Gewöhnliche Gegenstände besitzen ihre Eigenschaften unabhängig voneinander und unabhängig davon, ob wir sie beobachten oder nicht. Der Aufenthaltsort, die Geschwindigkeit oder die Orientierung des magnetischen Moments eines Atoms hingegen kann völlig unbestimmt sein und dennoch stark von Messungen an anderen, auch weit entfernten Atomen abhängen.
Abb.: Mithilfe eines Mikrochips wird eine Wolke von ultrakalten Atomen gefangen und ihre magnetischen Momente miteinander verschränkt. (Bild: U. Basel)
Unter der (falschen) Annahme, dass die Atome ihre Eigenschaften jeweils unabhängig von der Messung und unabhängig voneinander besitzen, lässt sich eine sogenannte Bell-Ungleichung aufstellen. Wird sie durch die Resultate eines Experiments verletzt, folgt daraus, dass die Eigenschaften der Atome voneinander abhängen müssen. Man spricht dann von Bell-Korrelationen zwischen den Atomen. Diese haben auch zur Folge, dass jedes einzelne Atom seine Eigenschaften erst im Moment der Messung erhält – vor der Messung sind diese Eigenschaften nicht nur unbekannt, sondern sie existieren gar nicht.
Forscher um Nicolas Sangouard und Philipp Treutlein von der Universität Basel haben zusammen mit Kollegen aus Singapur solche Bell-Korrelationen nun erstmals in relativ großen Systemen beobachtet, nämlich zwischen 480 Atomen eines Bose-Einstein-Kondensats. Frühere Experimente konnten Bell-Korrelationen mit höchstens 4 Lichtteilchen oder 14 Atomen nachweisen. Ihr Resultat bedeutet, dass die seltsamen Quanteneffekte auch in großen Systemen eine Rolle spielen können.
Um Bell-Korrelationen in einem Vielteilchensystem nachzuweisen, mussten die Forscher zunächst eine neue Methode entwickeln, die ohne eine Messung jedes einzelnen Teilchens auskommt, was jenseits der heutigen Möglichkeiten läge.
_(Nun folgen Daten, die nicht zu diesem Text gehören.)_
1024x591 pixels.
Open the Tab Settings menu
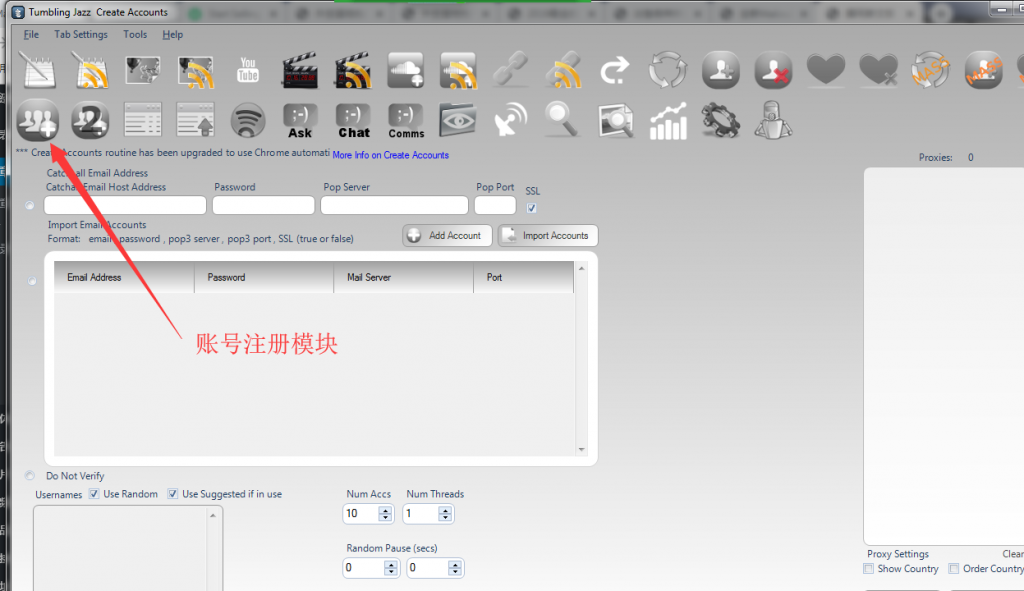click(80, 34)
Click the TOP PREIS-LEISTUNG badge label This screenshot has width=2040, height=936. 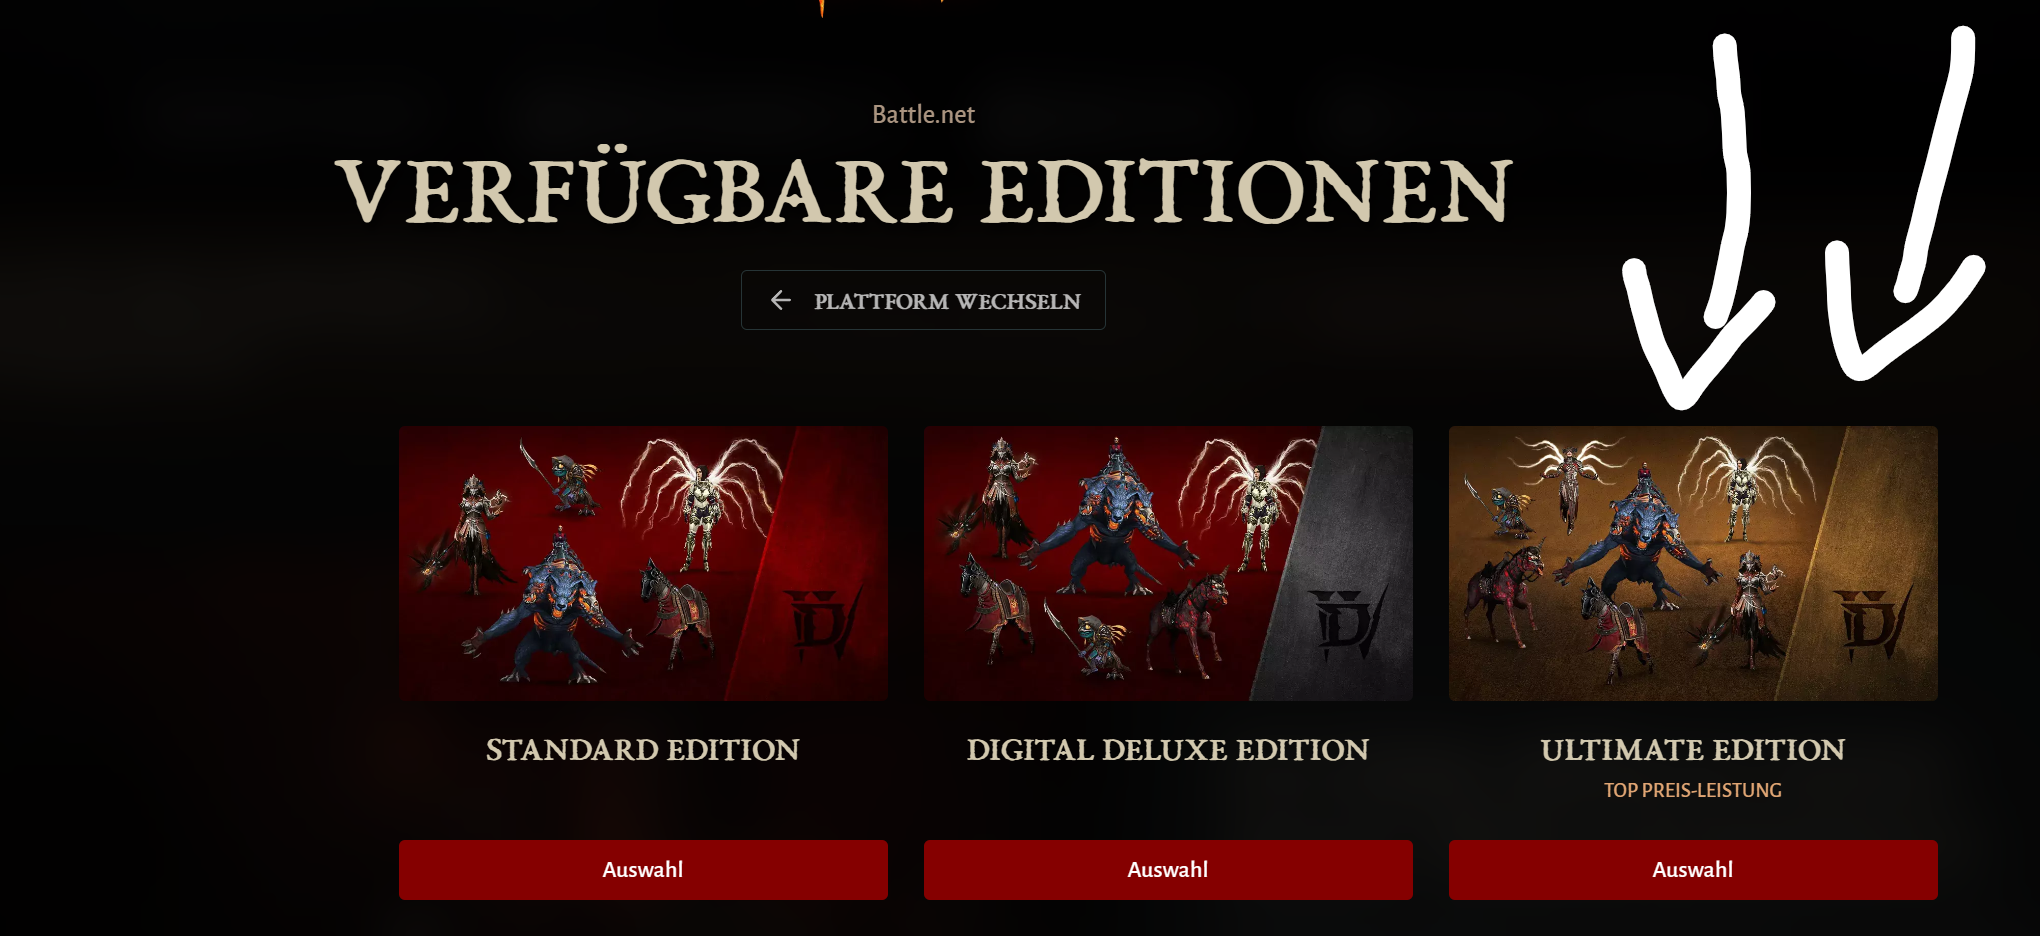click(1693, 790)
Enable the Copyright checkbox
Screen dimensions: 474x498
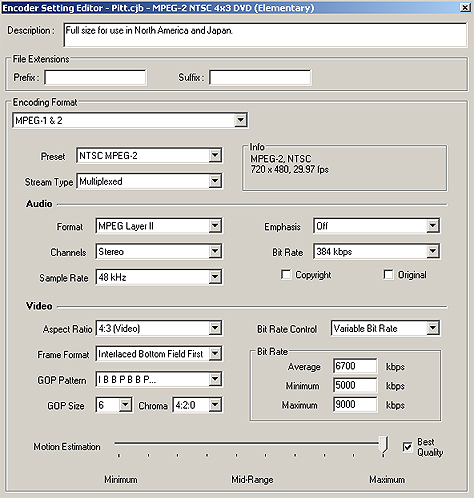pos(286,275)
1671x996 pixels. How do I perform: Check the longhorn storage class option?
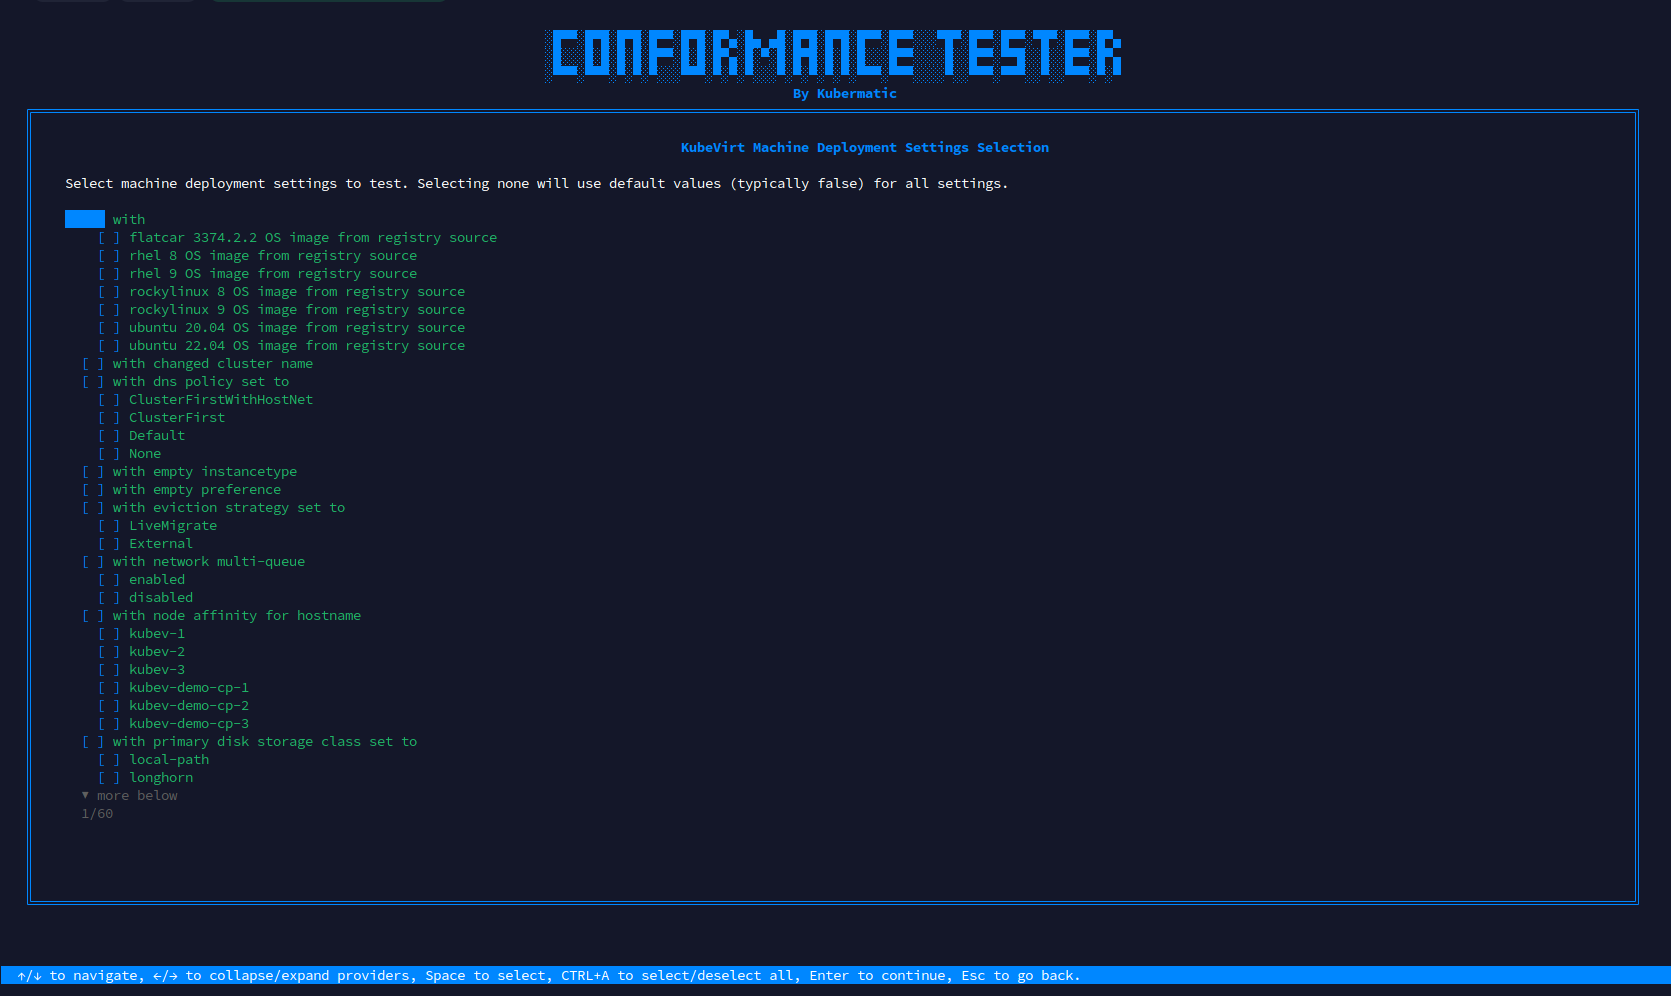[x=108, y=778]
Dies gelang ihnen mithilfe einer erst seit Kurzem bekannten Bell-Ungleichung. Ihre Methode konnten die Basler Forscher direkt im Labor an kleinen Wolken aus ultrakalten Atomen ausprobieren, die durch Laserlicht auf wenige Milliardstel Grad über dem absoluten Nullpunkt abgekühlt werden. Darin stoßen die Atome ständig zusammen, sodass sich ihre magnetischen Momente langsam miteinander verschränken. Wenn diese Verschränkung ein gewisses Maß erreicht hat, lassen sich Bell-Korrelationen nachweisen. Autor Roman Schmied erklärt: „Man würde erwarten, dass zufällige Stöße bloß Unordnung verursachen. Doch dadurch werden die quantenmechanischen Eigenschaften der Atome so stark miteinander verknüpft, dass sie die klassische Statistik verletzen.”
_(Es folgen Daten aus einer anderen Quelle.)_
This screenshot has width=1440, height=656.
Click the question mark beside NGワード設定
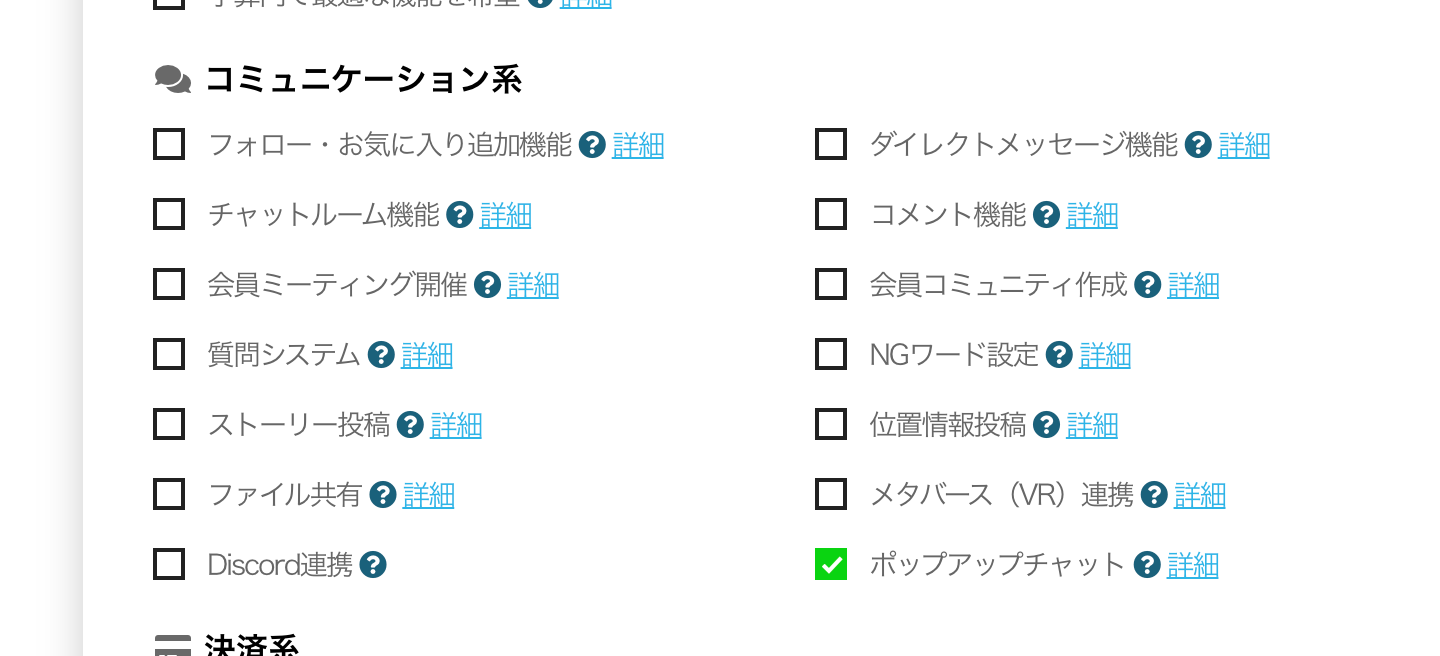coord(1059,355)
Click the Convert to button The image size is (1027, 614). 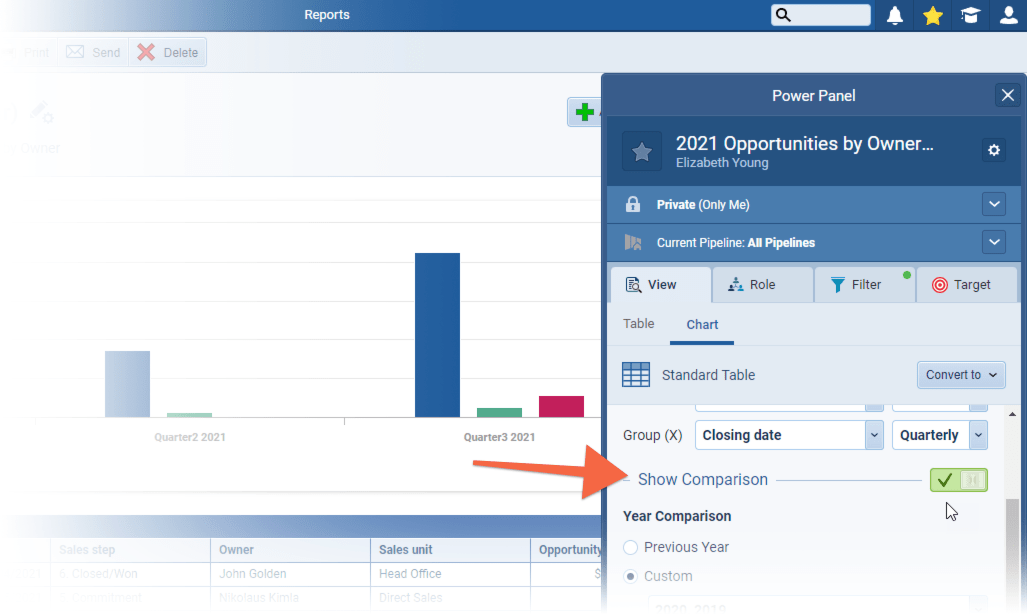pyautogui.click(x=961, y=375)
Konkret wird zuerst jedes der Atome in eine quantenmechanische Überlagerung zweier Zustände gebracht. Nachdem die Atome dann durch Stöße miteinander verschränkt wurden, zählen die Forscher, wie viele der Atome nun tatsächlich in jedem der beiden Zustände sind. Diese Aufteilung schwankt von Versuch zu Versuch zufällig. Wenn nun diese Schwankungen unter eine bestimmte Schwelle fallen, scheint es, als ob die Atome miteinander eine „Abmachung” getroffen hätten, wie das Messergebnis auszufallen habe; diese Abmachung beschreibt genau die Bell-Korrelationen.
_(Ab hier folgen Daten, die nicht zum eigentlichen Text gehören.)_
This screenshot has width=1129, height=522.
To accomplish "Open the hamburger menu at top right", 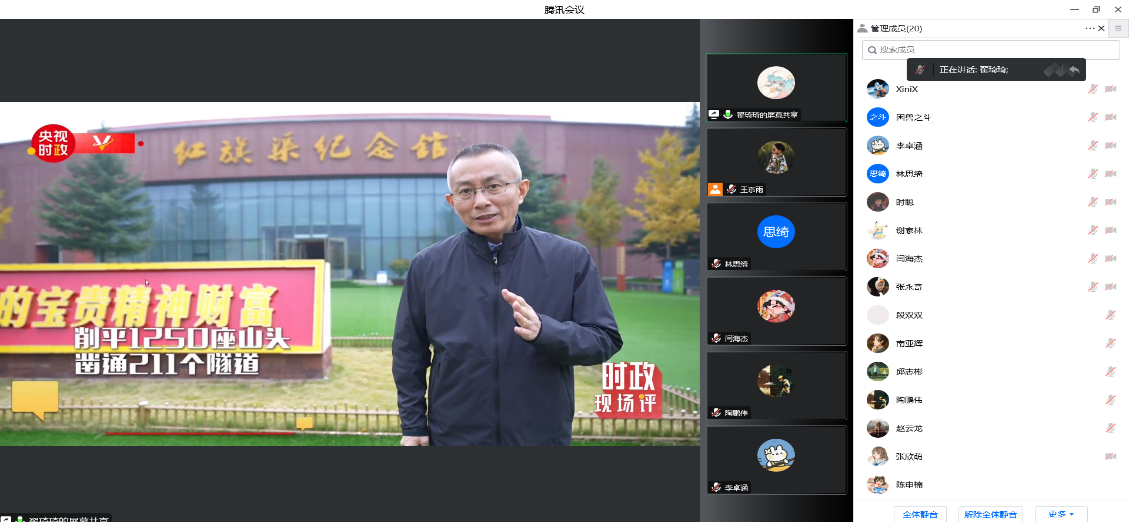I will (x=1118, y=29).
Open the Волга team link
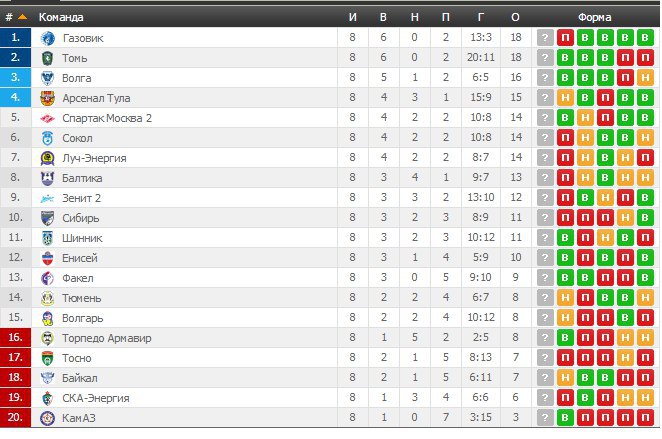 pos(77,78)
Die vorgestellte Arbeit, die im Rahmen des Nationalen Forschungsschwerpunkts Quantenwissenschaften und -technologie (NCCR QSIT) gefördert wurde, könnte neue Möglichkeiten in der Quantentechnologie erschließen, etwa um Zufallszahlen zu erzeugen oder um Daten abhörsicher zu übertragen. Außerdem öffnen sich neue Perspektiven für die Grundlagenforschung: „Bell-Korrelationen in Vielteilchensystemen sind ein weitgehend unerforschtes Gebiet und es ist noch nicht absehbar, was sich alles daraus entwickeln wird – wir betreten mit unseren Experimenten Neuland”, so Philipp Treutlein.